**WHAT THE TASK REQUIRES**
Everything in the listing below must be duplicated exactly.

**RECORDS FOR THIS EXERCISE**
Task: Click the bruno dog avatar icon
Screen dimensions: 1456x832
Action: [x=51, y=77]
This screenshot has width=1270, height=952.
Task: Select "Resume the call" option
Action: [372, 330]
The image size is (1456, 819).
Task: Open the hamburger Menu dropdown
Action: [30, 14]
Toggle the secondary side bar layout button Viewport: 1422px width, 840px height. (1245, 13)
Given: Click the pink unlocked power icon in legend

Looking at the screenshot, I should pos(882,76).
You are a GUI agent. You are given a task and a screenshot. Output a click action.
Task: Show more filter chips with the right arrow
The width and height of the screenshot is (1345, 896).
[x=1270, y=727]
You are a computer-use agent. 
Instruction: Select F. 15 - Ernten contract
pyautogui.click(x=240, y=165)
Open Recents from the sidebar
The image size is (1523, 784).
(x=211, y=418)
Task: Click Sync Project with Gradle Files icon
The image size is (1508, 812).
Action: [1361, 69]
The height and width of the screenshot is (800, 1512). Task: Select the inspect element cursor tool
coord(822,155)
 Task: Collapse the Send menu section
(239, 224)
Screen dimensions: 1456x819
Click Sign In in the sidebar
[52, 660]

**FINAL ANSWER**
Task: Click the bruno dog avatar icon
Screen dimensions: 1456x832
Action: [x=51, y=77]
This screenshot has width=1270, height=952.
Task: Select "Resume the call" option
Action: [372, 330]
The image size is (1456, 819).
Task: Open the hamburger Menu dropdown
Action: [30, 14]
Toggle the secondary side bar layout button Viewport: 1422px width, 840px height. (1245, 13)
Given: Click the pink unlocked power icon in legend

Looking at the screenshot, I should pos(882,76).
You are a GUI agent. You are given a task and a screenshot. Output a click action.
Task: Show more filter chips with the right arrow
The width and height of the screenshot is (1345, 896).
[x=1270, y=727]
You are a computer-use agent. 
Instruction: Select F. 15 - Ernten contract
pyautogui.click(x=240, y=165)
Open Recents from the sidebar
The image size is (1523, 784).
(x=211, y=418)
Task: Click Sync Project with Gradle Files icon
The image size is (1508, 812).
Action: [1361, 69]
The height and width of the screenshot is (800, 1512). Task: Select the inspect element cursor tool
coord(822,155)
 Task: Collapse the Send menu section
(239, 224)
Screen dimensions: 1456x819
Click Sign In in the sidebar
[52, 660]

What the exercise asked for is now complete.